» Task: Please write out every record below exactly as it stands.

(Excerpts from a dataset)
-*-
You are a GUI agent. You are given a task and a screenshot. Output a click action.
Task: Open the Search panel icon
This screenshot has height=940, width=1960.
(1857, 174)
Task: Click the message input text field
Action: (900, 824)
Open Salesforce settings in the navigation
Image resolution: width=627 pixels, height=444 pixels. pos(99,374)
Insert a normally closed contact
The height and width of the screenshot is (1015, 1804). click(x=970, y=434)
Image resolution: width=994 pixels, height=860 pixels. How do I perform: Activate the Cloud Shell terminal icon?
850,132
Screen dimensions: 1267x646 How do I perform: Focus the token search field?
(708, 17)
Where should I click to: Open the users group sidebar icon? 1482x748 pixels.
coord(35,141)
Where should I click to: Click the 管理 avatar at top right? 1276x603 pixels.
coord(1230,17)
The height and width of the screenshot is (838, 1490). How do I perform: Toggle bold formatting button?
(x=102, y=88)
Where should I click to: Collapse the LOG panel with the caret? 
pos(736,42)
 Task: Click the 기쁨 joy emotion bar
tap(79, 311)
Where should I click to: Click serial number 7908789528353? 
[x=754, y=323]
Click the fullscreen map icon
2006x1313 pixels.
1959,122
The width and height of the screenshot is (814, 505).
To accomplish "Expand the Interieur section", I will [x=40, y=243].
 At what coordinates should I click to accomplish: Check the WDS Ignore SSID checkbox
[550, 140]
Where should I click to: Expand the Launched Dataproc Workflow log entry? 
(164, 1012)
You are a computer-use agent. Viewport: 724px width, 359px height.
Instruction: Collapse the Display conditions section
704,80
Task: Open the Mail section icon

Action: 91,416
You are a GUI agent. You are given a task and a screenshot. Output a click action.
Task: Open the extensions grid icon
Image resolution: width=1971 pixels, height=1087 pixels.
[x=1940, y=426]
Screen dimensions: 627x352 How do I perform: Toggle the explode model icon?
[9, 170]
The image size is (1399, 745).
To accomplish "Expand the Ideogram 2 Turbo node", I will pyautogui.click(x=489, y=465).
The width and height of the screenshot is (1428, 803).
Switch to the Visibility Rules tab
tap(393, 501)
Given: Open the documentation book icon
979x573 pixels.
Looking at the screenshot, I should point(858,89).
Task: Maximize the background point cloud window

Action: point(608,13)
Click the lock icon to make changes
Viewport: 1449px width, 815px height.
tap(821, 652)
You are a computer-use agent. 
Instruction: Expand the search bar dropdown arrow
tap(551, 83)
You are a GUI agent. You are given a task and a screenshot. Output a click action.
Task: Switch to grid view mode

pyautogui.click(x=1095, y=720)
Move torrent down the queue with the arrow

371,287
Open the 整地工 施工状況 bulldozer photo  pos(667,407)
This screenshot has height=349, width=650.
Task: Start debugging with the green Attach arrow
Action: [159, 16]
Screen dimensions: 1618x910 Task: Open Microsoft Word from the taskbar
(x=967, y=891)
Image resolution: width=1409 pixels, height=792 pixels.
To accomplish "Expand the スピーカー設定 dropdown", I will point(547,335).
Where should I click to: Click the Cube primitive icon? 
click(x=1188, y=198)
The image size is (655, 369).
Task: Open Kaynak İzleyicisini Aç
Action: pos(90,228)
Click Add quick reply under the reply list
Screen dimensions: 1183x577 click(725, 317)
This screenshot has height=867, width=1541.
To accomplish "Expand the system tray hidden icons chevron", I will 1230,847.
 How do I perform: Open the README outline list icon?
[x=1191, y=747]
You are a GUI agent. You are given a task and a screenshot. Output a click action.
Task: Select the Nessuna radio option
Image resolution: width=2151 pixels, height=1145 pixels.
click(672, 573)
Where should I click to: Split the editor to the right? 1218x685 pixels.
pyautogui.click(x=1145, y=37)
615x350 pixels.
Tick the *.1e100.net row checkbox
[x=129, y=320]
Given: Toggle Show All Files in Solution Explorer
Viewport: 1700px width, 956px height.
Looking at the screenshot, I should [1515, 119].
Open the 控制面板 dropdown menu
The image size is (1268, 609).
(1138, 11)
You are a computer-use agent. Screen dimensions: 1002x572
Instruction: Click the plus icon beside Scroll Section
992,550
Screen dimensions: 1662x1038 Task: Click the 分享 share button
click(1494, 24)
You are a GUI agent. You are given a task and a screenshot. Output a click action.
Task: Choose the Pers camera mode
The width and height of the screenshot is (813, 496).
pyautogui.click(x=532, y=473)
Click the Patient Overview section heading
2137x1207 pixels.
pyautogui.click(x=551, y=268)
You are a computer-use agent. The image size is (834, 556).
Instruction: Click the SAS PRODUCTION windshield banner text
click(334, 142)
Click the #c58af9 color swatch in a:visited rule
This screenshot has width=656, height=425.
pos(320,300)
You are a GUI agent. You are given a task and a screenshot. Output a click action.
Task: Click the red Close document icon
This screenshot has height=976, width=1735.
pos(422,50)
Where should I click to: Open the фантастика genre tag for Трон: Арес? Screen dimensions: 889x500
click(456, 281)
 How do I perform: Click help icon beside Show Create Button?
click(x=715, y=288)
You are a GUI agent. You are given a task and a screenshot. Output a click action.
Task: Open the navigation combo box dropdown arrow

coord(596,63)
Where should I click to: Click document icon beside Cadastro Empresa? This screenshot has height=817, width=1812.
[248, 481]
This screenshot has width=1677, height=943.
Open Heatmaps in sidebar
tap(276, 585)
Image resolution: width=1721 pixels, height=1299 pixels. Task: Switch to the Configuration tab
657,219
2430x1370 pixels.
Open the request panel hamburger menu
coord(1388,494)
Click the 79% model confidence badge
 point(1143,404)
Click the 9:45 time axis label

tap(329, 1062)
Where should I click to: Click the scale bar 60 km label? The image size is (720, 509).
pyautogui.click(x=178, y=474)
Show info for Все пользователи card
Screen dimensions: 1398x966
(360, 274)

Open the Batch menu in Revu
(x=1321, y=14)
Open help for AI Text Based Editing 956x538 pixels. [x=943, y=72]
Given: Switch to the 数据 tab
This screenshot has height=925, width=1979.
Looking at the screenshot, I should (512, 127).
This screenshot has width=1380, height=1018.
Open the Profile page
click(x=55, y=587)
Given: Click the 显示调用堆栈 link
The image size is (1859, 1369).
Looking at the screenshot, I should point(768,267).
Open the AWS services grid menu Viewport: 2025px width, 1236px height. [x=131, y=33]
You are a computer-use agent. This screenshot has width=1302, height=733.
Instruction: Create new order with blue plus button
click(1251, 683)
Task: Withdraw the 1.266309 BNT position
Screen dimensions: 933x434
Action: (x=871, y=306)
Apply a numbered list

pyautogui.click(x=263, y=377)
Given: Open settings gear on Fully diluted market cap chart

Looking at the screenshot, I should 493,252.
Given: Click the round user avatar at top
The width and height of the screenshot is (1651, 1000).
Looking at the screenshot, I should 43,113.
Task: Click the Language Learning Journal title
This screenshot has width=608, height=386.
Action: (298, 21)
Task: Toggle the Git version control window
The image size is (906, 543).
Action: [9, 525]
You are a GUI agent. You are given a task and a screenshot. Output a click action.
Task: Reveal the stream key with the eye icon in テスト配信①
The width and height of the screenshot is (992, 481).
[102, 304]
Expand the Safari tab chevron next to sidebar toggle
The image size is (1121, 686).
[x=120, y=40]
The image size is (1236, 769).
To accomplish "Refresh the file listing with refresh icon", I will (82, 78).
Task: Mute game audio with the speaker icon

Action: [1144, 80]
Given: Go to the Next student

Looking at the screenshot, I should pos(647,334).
-*-
» Answer box:
You are a GUI agent. You are given a task and a screenshot. Output a click action.
Task: Open the Search panel icon
This screenshot has height=940, width=1960.
(1857, 174)
Task: Click the message input text field
Action: (900, 824)
Open Salesforce settings in the navigation
Image resolution: width=627 pixels, height=444 pixels. pos(99,374)
Insert a normally closed contact
The height and width of the screenshot is (1015, 1804). click(x=970, y=434)
Image resolution: width=994 pixels, height=860 pixels. How do I perform: Activate the Cloud Shell terminal icon?
850,132
Screen dimensions: 1267x646 How do I perform: Focus the token search field?
(708, 17)
Where should I click to: Open the users group sidebar icon? 1482x748 pixels.
coord(35,141)
Where should I click to: Click the 管理 avatar at top right? 1276x603 pixels.
coord(1230,17)
The height and width of the screenshot is (838, 1490). How do I perform: Toggle bold formatting button?
(x=102, y=88)
Where should I click to: Collapse the LOG panel with the caret? 
pos(736,42)
 Task: Click the 기쁨 joy emotion bar
tap(79, 311)
Where should I click to: Click serial number 7908789528353? 
[x=754, y=323]
Click the fullscreen map icon
2006x1313 pixels.
1959,122
The width and height of the screenshot is (814, 505).
To accomplish "Expand the Interieur section", I will [x=40, y=243].
 At what coordinates should I click to accomplish: Check the WDS Ignore SSID checkbox
[550, 140]
Where should I click to: Expand the Launched Dataproc Workflow log entry? 
(164, 1012)
You are a computer-use agent. Viewport: 724px width, 359px height.
Instruction: Collapse the Display conditions section
704,80
Task: Open the Mail section icon

Action: 91,416
You are a GUI agent. You are given a task and a screenshot. Output a click action.
Task: Open the extensions grid icon
Image resolution: width=1971 pixels, height=1087 pixels.
[x=1940, y=426]
Screen dimensions: 627x352 How do I perform: Toggle the explode model icon?
[9, 170]
The image size is (1399, 745).
To accomplish "Expand the Ideogram 2 Turbo node", I will pyautogui.click(x=489, y=465).
The width and height of the screenshot is (1428, 803).
Switch to the Visibility Rules tab
tap(393, 501)
Given: Open the documentation book icon
979x573 pixels.
Looking at the screenshot, I should point(858,89).
Task: Maximize the background point cloud window

Action: point(608,13)
Click the lock icon to make changes
Viewport: 1449px width, 815px height.
tap(821, 652)
You are a computer-use agent. 
Instruction: Expand the search bar dropdown arrow
tap(551, 83)
You are a GUI agent. You are given a task and a screenshot. Output a click action.
Task: Switch to grid view mode

pyautogui.click(x=1095, y=720)
Move torrent down the queue with the arrow

371,287
Open the 整地工 施工状況 bulldozer photo  pos(667,407)
This screenshot has height=349, width=650.
Task: Start debugging with the green Attach arrow
Action: [159, 16]
Screen dimensions: 1618x910 Task: Open Microsoft Word from the taskbar
(x=967, y=891)
Image resolution: width=1409 pixels, height=792 pixels.
To accomplish "Expand the スピーカー設定 dropdown", I will point(547,335).
Where should I click to: Click the Cube primitive icon? 
click(x=1188, y=198)
The image size is (655, 369).
Task: Open Kaynak İzleyicisini Aç
Action: pos(90,228)
Click Add quick reply under the reply list
Screen dimensions: 1183x577 click(725, 317)
This screenshot has height=867, width=1541.
To accomplish "Expand the system tray hidden icons chevron", I will 1230,847.
 How do I perform: Open the README outline list icon?
[x=1191, y=747]
You are a GUI agent. You are given a task and a screenshot. Output a click action.
Task: Select the Nessuna radio option
Image resolution: width=2151 pixels, height=1145 pixels.
click(672, 573)
Where should I click to: Split the editor to the right? 1218x685 pixels.
pyautogui.click(x=1145, y=37)
615x350 pixels.
Tick the *.1e100.net row checkbox
[x=129, y=320]
Given: Toggle Show All Files in Solution Explorer
Viewport: 1700px width, 956px height.
Looking at the screenshot, I should [1515, 119].
Open the 控制面板 dropdown menu
The image size is (1268, 609).
(1138, 11)
You are a computer-use agent. Screen dimensions: 1002x572
Instruction: Click the plus icon beside Scroll Section
992,550
Screen dimensions: 1662x1038 Task: Click the 分享 share button
click(1494, 24)
You are a GUI agent. You are given a task and a screenshot. Output a click action.
Task: Choose the Pers camera mode
The width and height of the screenshot is (813, 496).
pyautogui.click(x=532, y=473)
Click the Patient Overview section heading
2137x1207 pixels.
pyautogui.click(x=551, y=268)
You are a computer-use agent. The image size is (834, 556).
Instruction: Click the SAS PRODUCTION windshield banner text
click(334, 142)
Click the #c58af9 color swatch in a:visited rule
This screenshot has width=656, height=425.
pos(320,300)
You are a GUI agent. You are given a task and a screenshot. Output a click action.
Task: Click the red Close document icon
This screenshot has height=976, width=1735.
pos(422,50)
Where should I click to: Open the фантастика genre tag for Трон: Арес? Screen dimensions: 889x500
click(456, 281)
 How do I perform: Click help icon beside Show Create Button?
click(x=715, y=288)
You are a GUI agent. You are given a task and a screenshot. Output a click action.
Task: Open the navigation combo box dropdown arrow

coord(596,63)
Where should I click to: Click document icon beside Cadastro Empresa? This screenshot has height=817, width=1812.
[248, 481]
This screenshot has width=1677, height=943.
Open Heatmaps in sidebar
tap(276, 585)
Image resolution: width=1721 pixels, height=1299 pixels. Task: Switch to the Configuration tab
657,219
2430x1370 pixels.
Open the request panel hamburger menu
coord(1388,494)
Click the 79% model confidence badge
 point(1143,404)
Click the 9:45 time axis label

tap(329, 1062)
Where should I click to: Click the scale bar 60 km label? The image size is (720, 509).
pyautogui.click(x=178, y=474)
Show info for Все пользователи card
Screen dimensions: 1398x966
(360, 274)

Open the Batch menu in Revu
(x=1321, y=14)
Open help for AI Text Based Editing 956x538 pixels. [x=943, y=72]
Given: Switch to the 数据 tab
This screenshot has height=925, width=1979.
Looking at the screenshot, I should (512, 127).
This screenshot has width=1380, height=1018.
Open the Profile page
click(x=55, y=587)
Given: Click the 显示调用堆栈 link
The image size is (1859, 1369).
Looking at the screenshot, I should point(768,267).
Open the AWS services grid menu Viewport: 2025px width, 1236px height. [x=131, y=33]
You are a computer-use agent. This screenshot has width=1302, height=733.
Instruction: Create new order with blue plus button
click(1251, 683)
Task: Withdraw the 1.266309 BNT position
Screen dimensions: 933x434
Action: (x=871, y=306)
Apply a numbered list

pyautogui.click(x=263, y=377)
Given: Open settings gear on Fully diluted market cap chart

Looking at the screenshot, I should 493,252.
Given: Click the round user avatar at top
The width and height of the screenshot is (1651, 1000).
Looking at the screenshot, I should 43,113.
Task: Click the Language Learning Journal title
This screenshot has width=608, height=386.
Action: (298, 21)
Task: Toggle the Git version control window
The image size is (906, 543).
Action: [9, 525]
You are a GUI agent. You are given a task and a screenshot. Output a click action.
Task: Reveal the stream key with the eye icon in テスト配信①
The width and height of the screenshot is (992, 481).
[102, 304]
Expand the Safari tab chevron next to sidebar toggle
The image size is (1121, 686).
[x=120, y=40]
The image size is (1236, 769).
To accomplish "Refresh the file listing with refresh icon", I will (82, 78).
Task: Mute game audio with the speaker icon

Action: [1144, 80]
Given: Go to the Next student

Looking at the screenshot, I should pos(647,334).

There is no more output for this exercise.